First Writing Exercise:  Based off the poem, “The Noise the Hairless Make”

So this first assignment is based off of Stephen Dobyns poem “The Noise the Hairless Make”.  I have his bookVelocitiesand really love the whole book.  This was one of the first pieces that stuck out for me:

“The Noise the Hairless Make”

How difficult to be an angel.
In order to forgive, they have no memory.
In order to be good, they are always forgetting.
How else could heaven be run? Still,
it needs to be full of teachers and textbooks
imported from God’s own basement, since only
in hell is memory exact. In one classroom,
a dozen angels scratch their heads as their teacher
displays the cross-section of a human skull,
saying, Here is the sadness, here
the anger, here’s where laughter is kept.
And the angels think, How strange, and take notes
and would temper their forgiveness if it weren’t
all forgotten by the afternoon. Sometimes
a group flies down to earth with their teacher,
who wants them to study a living example, and
this evening they find a man lying in a doorway
in an alley in Detroit. They stand around
chewing their pencils as their teacher says,
This is the bottle he drinks from when he
wants to forget, this is the Detroit Tigers
T-shirt he wears whenever he’s sad, this is
the electric kazoo he plays in order to weep.
And the angels think, How peculiar, and wonder
whether to temper their forgiveness or just
let it ride, which really doesn’t matter since
they forget the question as soon as it’s asked.
But their muttering wakes the man in the doorway,
who looks to see a flock of doves departing
over the trash cans. And because he dreamt
of betrayal and pursuit, of defeat in battle,
the death of friends, he heaves a bottle at them
and it breaks under a streetlight so the light
reflects on its hundred broken pieces with such
a multicolored twinkling that the man laughs.
From their place on a brick wall, the angels
watch and one asks, What good are they? Then
others take up the cry, What good are they,
what good are they? But as fast as they articulate
the question it’s forgotten and their teacher,
a minor demon, returns with them to heaven.
But the man, still chuckling, sits in his doorway,
and the rats in their dumpsters hear this sound
like stones rattling or metal banging together,
and they see how the man is by himself without
food or companions, without work or family
or a real bed for his body. They creep back
to their holes and practice little laughs
that sound like coughing or a dog throwing up
as once more they uselessly try to imitate
the noise the hairless make when defeated.

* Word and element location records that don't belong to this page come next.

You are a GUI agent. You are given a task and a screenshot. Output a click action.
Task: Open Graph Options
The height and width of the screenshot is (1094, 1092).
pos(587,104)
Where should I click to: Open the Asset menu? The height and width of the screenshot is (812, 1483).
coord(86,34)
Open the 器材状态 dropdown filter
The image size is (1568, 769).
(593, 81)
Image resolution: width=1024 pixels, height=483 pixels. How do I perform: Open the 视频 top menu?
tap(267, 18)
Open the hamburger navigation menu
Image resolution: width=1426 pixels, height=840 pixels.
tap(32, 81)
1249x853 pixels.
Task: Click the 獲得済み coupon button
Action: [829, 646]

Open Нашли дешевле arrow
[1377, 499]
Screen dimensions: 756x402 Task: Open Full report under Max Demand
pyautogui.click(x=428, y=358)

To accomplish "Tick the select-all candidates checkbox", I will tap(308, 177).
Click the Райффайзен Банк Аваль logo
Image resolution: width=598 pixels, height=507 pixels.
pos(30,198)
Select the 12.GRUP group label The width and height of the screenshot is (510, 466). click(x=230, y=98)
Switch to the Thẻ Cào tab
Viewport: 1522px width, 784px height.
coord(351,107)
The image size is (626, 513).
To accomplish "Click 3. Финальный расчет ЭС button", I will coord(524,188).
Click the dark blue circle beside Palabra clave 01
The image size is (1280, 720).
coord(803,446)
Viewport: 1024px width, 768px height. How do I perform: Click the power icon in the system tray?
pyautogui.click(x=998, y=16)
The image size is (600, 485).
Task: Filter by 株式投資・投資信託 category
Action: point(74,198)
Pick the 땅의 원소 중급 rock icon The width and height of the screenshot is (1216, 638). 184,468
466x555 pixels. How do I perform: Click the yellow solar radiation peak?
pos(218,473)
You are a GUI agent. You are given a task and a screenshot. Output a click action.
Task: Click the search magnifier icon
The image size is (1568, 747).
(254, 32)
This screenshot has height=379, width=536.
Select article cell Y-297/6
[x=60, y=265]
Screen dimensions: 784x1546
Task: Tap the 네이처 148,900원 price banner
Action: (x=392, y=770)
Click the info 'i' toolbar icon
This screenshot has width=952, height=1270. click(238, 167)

Whether you believe in angels or not you can’t deny how well this story is told and how beautifully it is laid out.  Every line runs so smooth and I wish even my blog posts could do that….but now those first few lines
How difficult to be an angel.
In order to forgive, they have no memory.
In order to be good, they are always forgetting.
How else could heaven be run?

He starts off really explaining why angels are the way they are….how they differ from humans.  The idea that they keep forgetting is what allows them to forgive or to be good is a great introduction.

I want you to write a poem that explains how angels differ from humans, what traits make them exist in ways that we are faulted….try to tell a story about the angels and make them as descriptive as possible….don’t like angels?  Use devils instead with that same rationale….don’t believe in angels or devils?  Try to write a piece based around our souls or some kind of afterlife explanation or aliens perhaps….put the angels in some kind of common situation (not a classroom though, like Dobyns did)  maybe write the situation first and the differences between them and humans may come after you write that out….

any questions post them in the comments section and we can discuss them as a group.